Miscellaneous Checks Some of the checks that Driver Verifier calls “miscellaneous” allow Driver Verifier to detect the freeing of certain system structures in the pool that are still active. For example, Driver Verifier will check for:
Active work items in freed memory (a driver calls ExFreePool to free a pool block in which one or more work items queued with IoQueueWorkItem are present).
Active resources in freed memory (a driver calls ExFreePool before calling ExDeleteResource to destroy an ERESOURCE object).
Active look-aside lists in freed memory (a driver calls ExFreePool before calling ExDeleteNPagedLookasideList or ExDeletePagedLookasideList to delete the look-aside list).
Finally, when verification is enabled, Driver Verifier also performs certain automatic checks that cannot be individually enabled or disabled. These include:
Calling MmProbeAndLockPages or MmProbeAndLockProcessPages on a memory descriptor list (MDL) having incorrect flags. For example, it is incorrect to call MmProbeAndLockPages for an MDL setup by calling MmBuildMdlForNonPagedPool.
Calling MmMapLockedPages on an MDL having incorrect flags. For example, it is incorrect to call MmMapLockedPages for an MDL that is already mapped to a system address. Another example of incorrect driver behavior is calling MmMapLockedPages for an MDL that was not locked.
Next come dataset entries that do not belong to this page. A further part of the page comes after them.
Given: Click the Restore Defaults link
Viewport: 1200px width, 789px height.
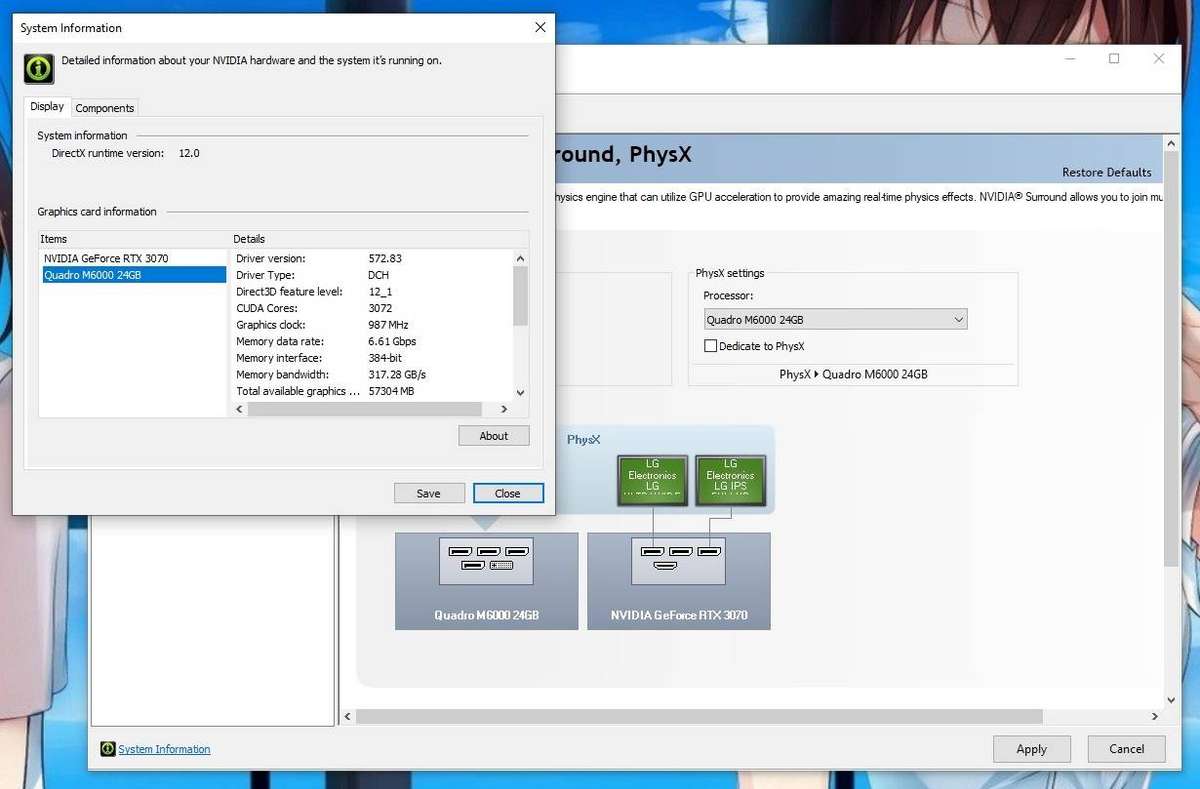Looking at the screenshot, I should tap(1106, 172).
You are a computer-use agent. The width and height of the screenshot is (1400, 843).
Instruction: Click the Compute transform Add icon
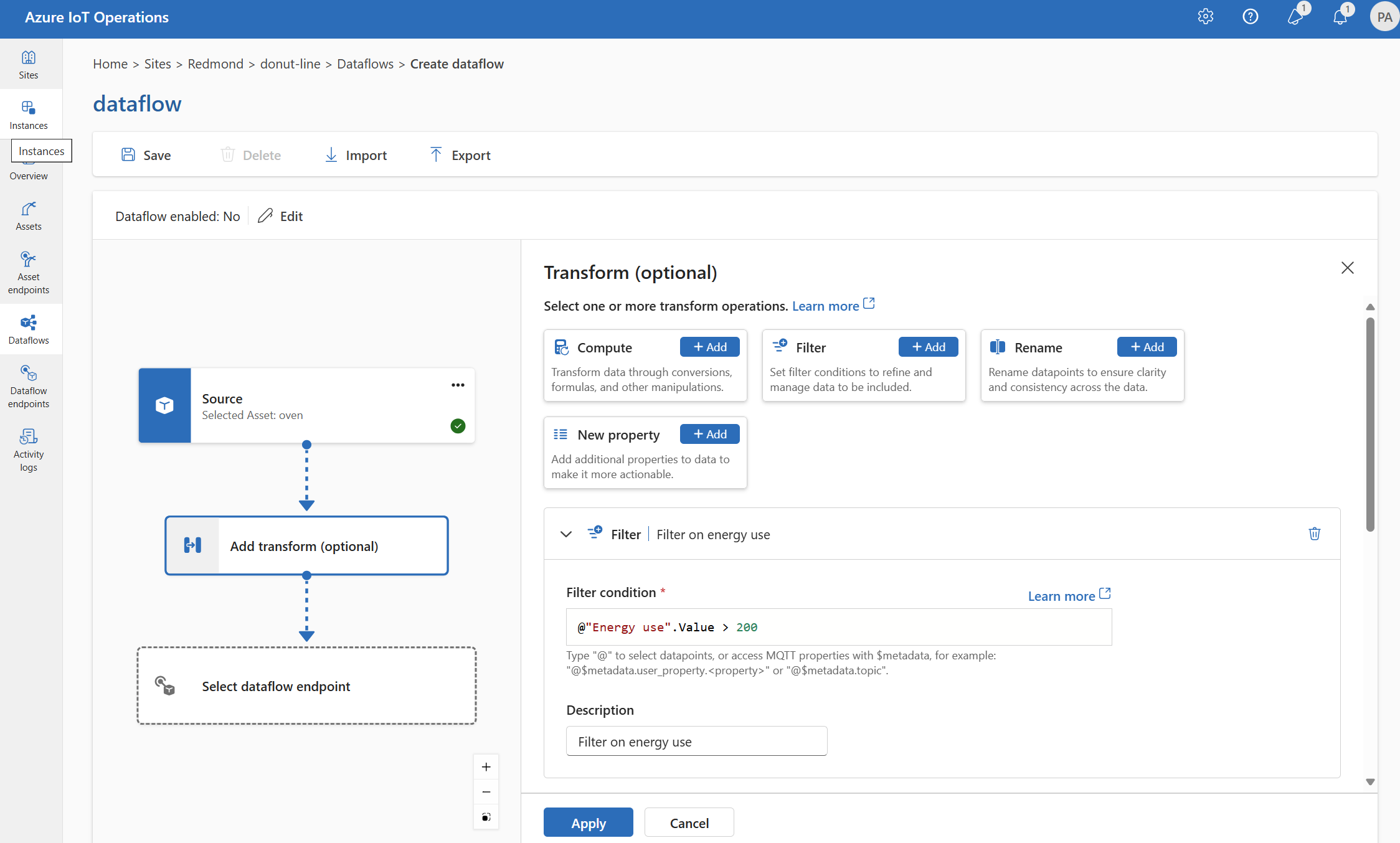[710, 346]
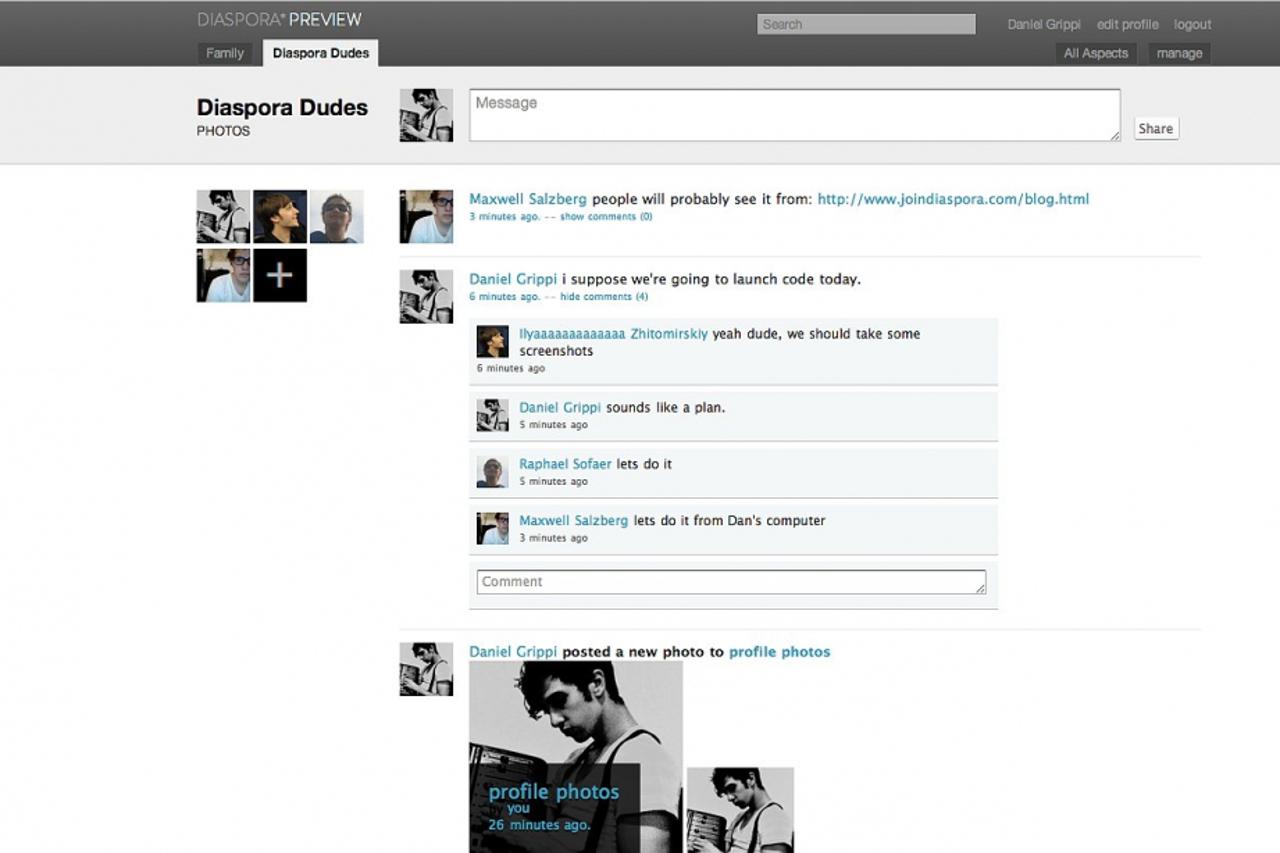This screenshot has width=1280, height=853.
Task: Click the manage aspects button
Action: pos(1179,53)
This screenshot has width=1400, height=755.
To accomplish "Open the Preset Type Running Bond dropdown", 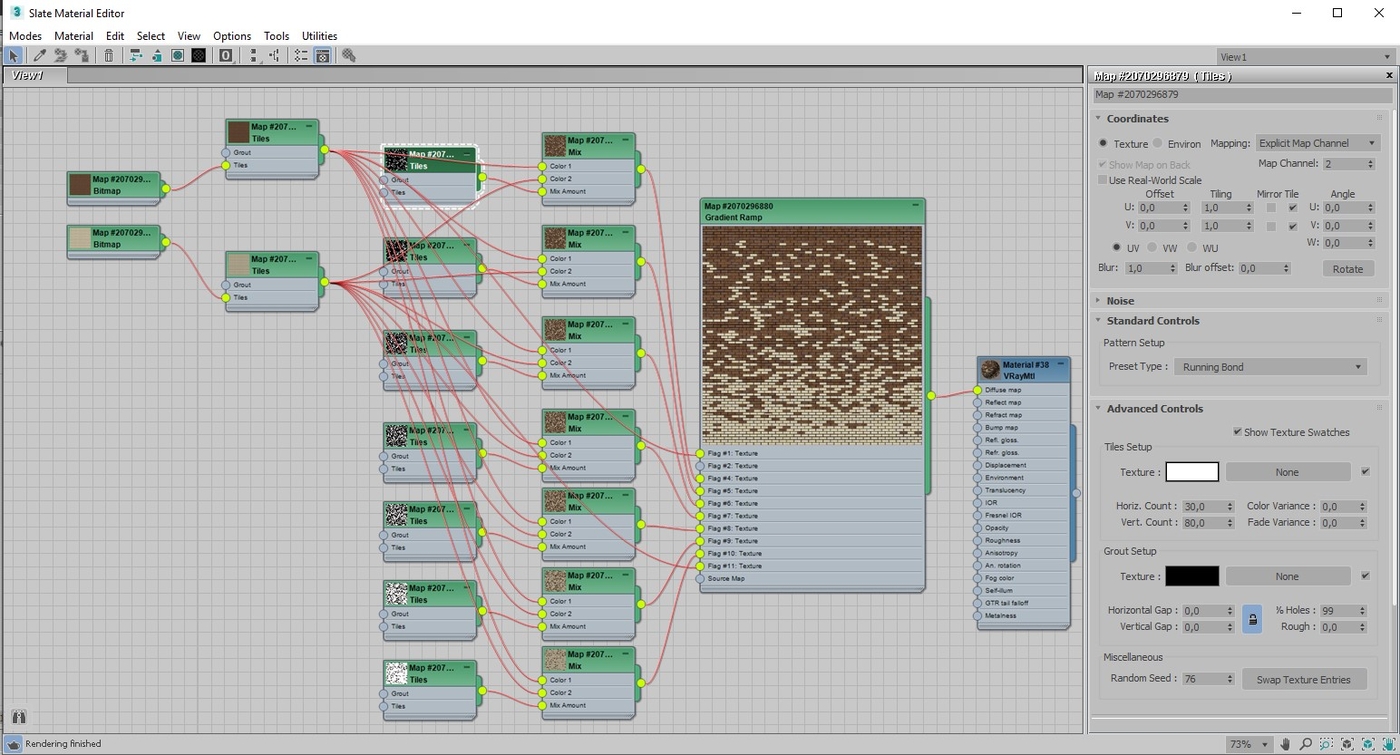I will pyautogui.click(x=1271, y=367).
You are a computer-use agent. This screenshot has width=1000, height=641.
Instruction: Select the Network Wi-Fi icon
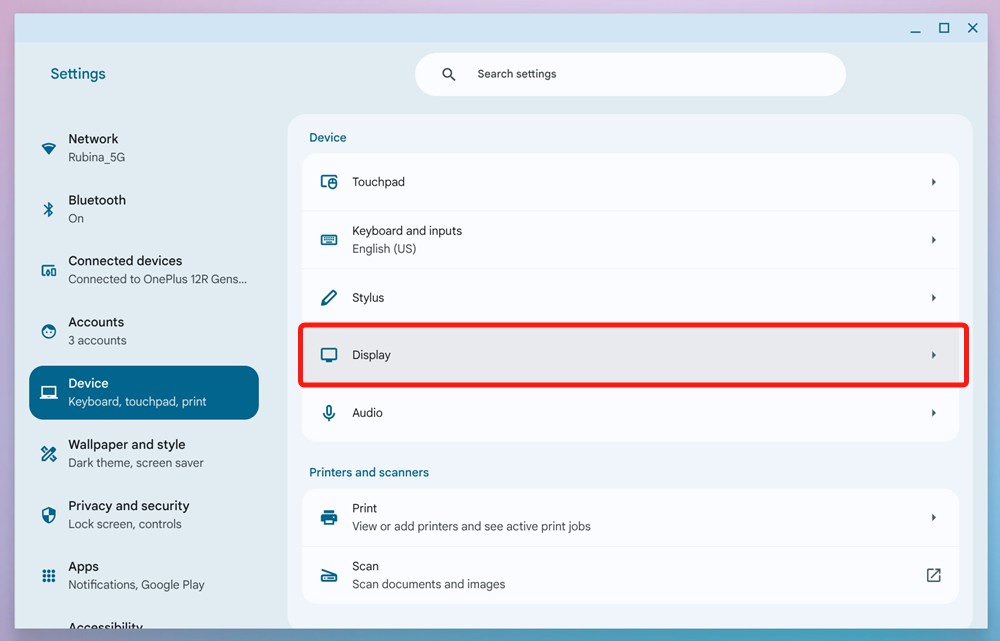tap(48, 147)
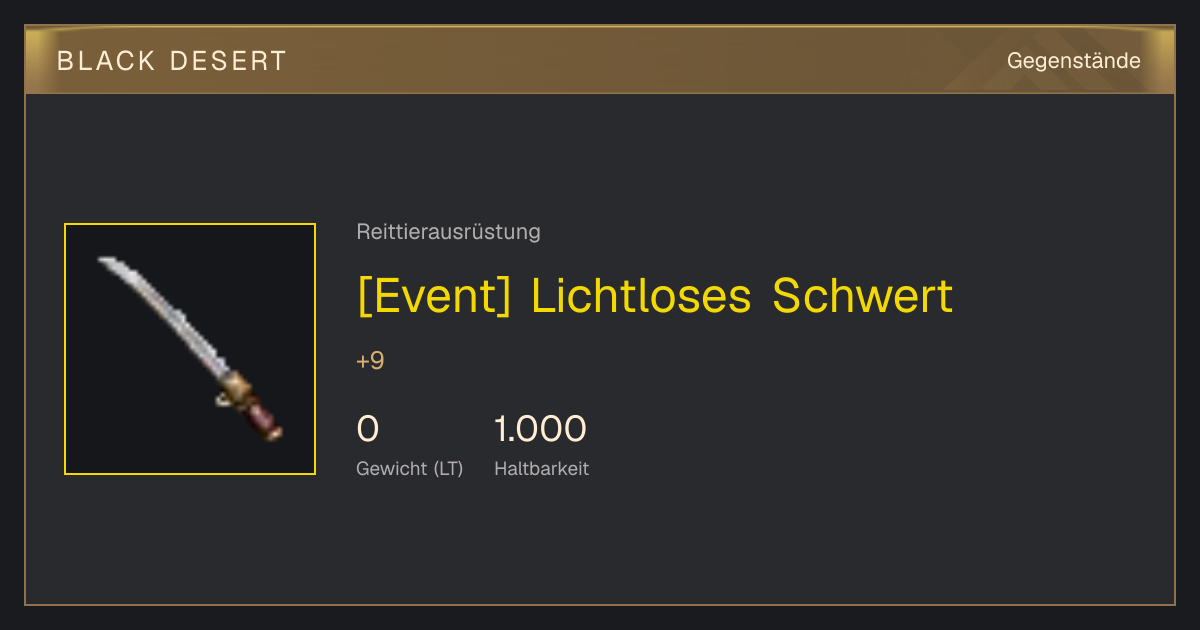
Task: Click the Gewicht (LT) label
Action: (x=410, y=469)

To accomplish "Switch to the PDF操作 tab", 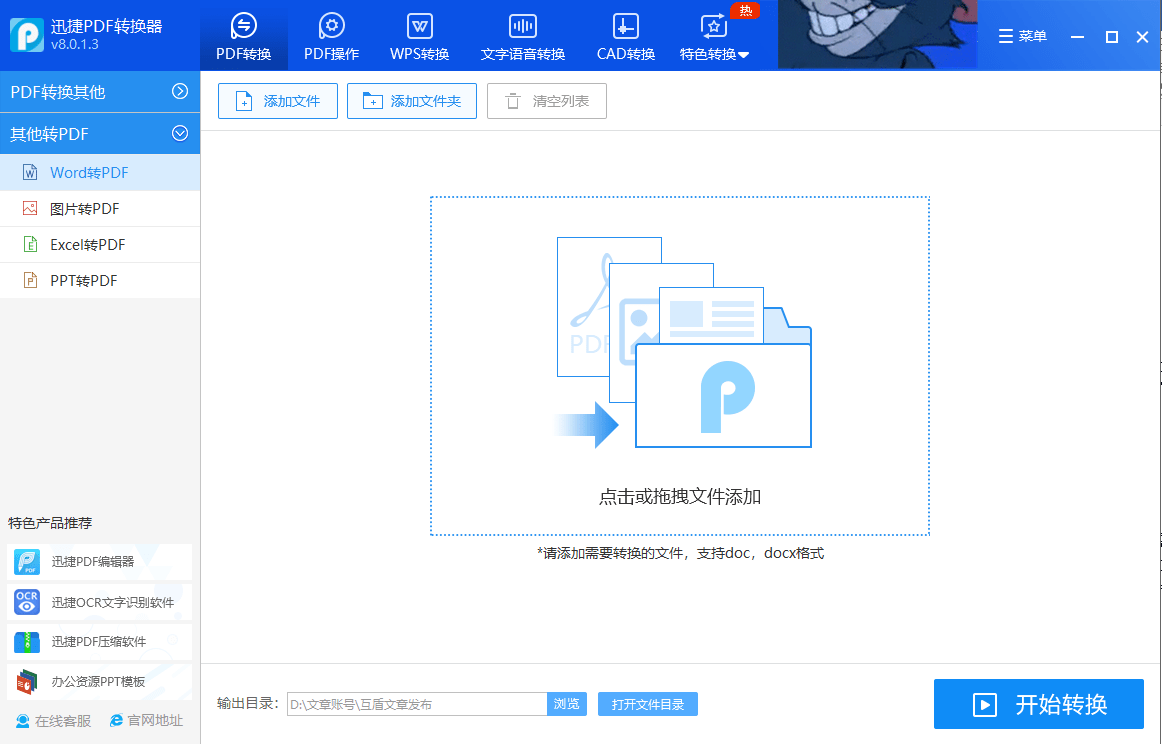I will tap(331, 34).
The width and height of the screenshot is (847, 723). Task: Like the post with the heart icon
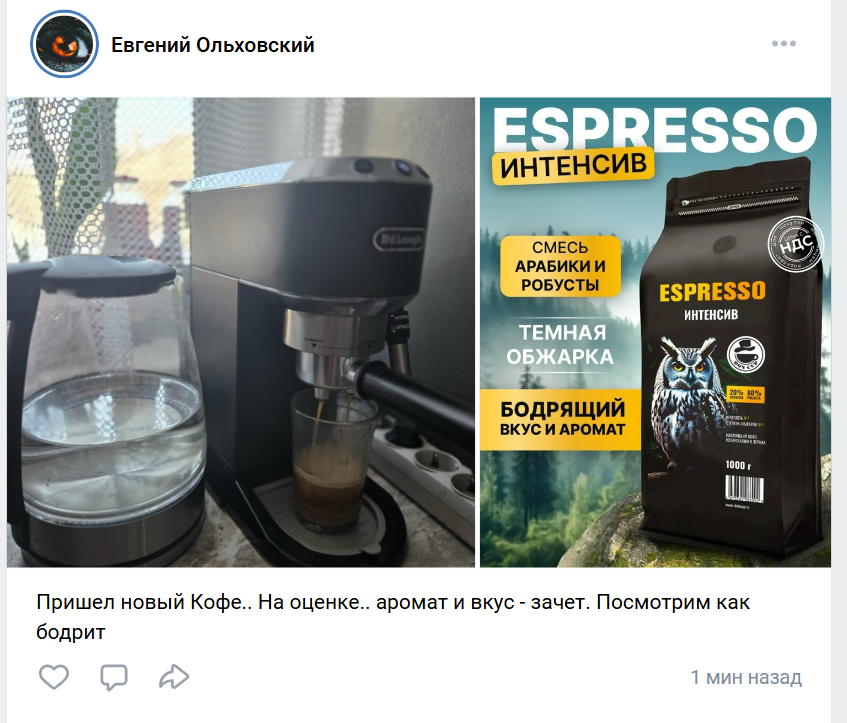click(54, 676)
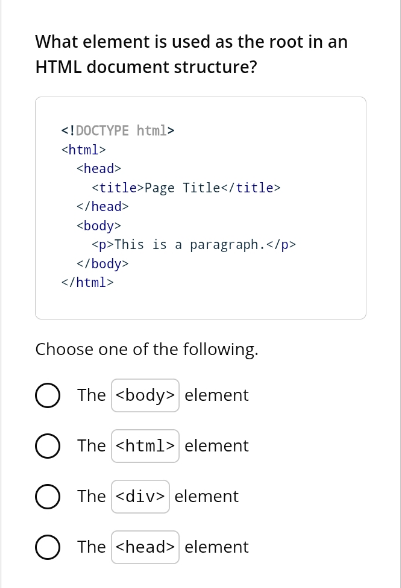Click the closing </body> tag in code
Image resolution: width=401 pixels, height=588 pixels.
point(103,264)
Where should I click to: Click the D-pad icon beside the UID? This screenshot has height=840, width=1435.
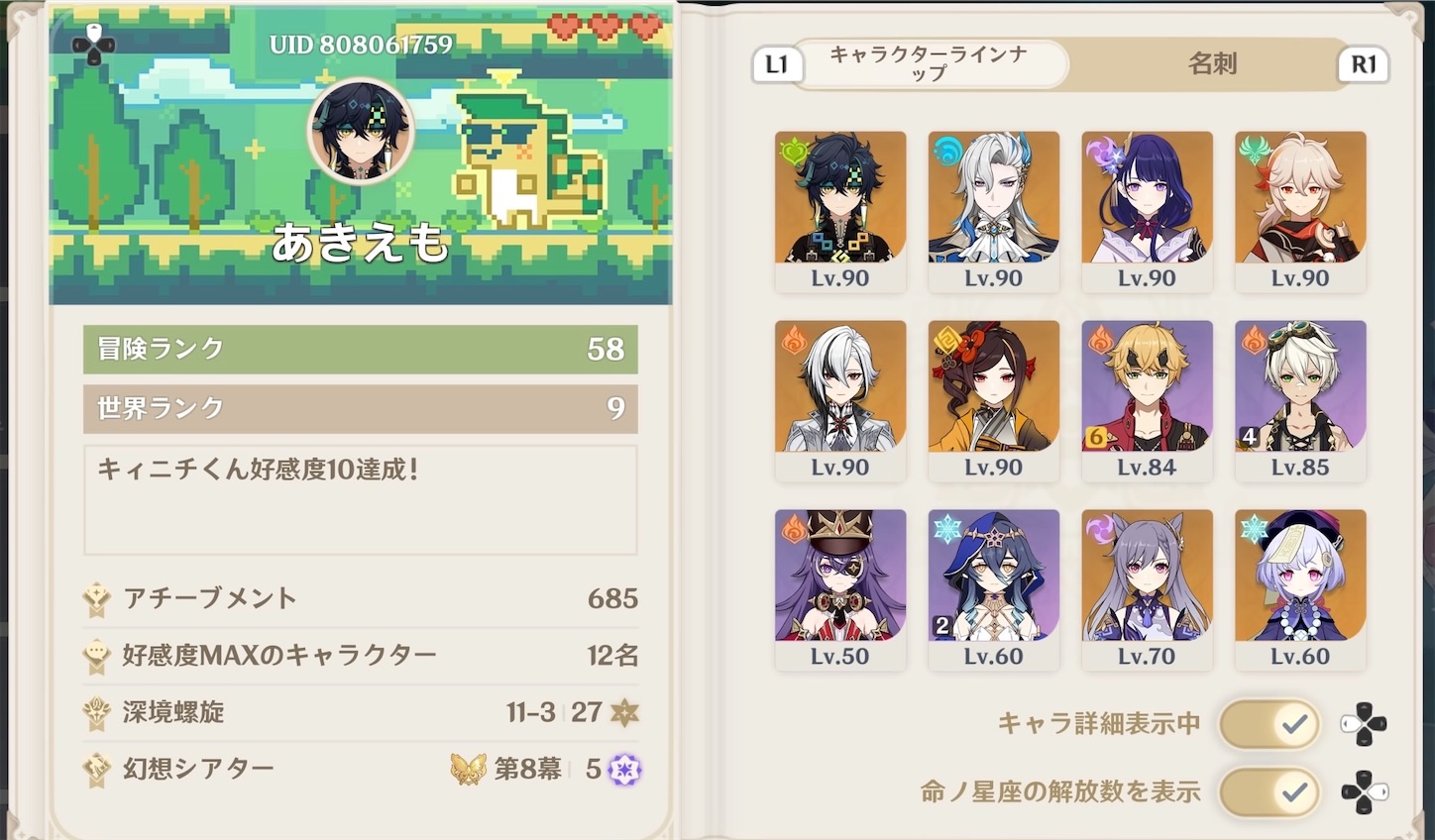[x=93, y=45]
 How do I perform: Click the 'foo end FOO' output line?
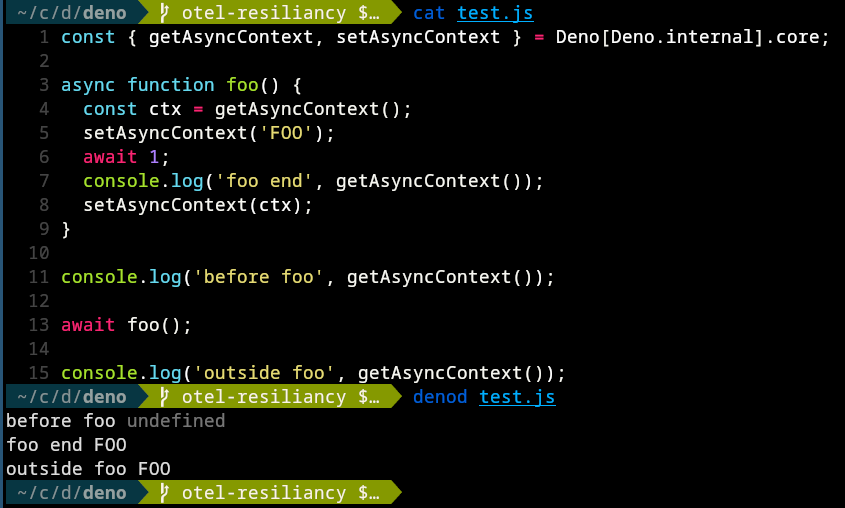pyautogui.click(x=72, y=445)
Calling MmUnlockPages or MmUnmapLockedPages on a partial MDL (created by using IoBuildPartialMdl).
Calling MmUnmapLockedPages on an MDL that is not mapped to a system address.
Allocating synchronization objects such as events or mutexes from NonPagedPoolSession memory.
Driver Verifier is a valuable addition to the arsenal of verification and debugging tools available to device driver writers. Many device drivers that first ran with Driver Verifier had bugs that Driver Verifier was able to expose. Thus, Driver Verifier has resulted in an overall improvement in the quality of all kernel-mode code running in Windows.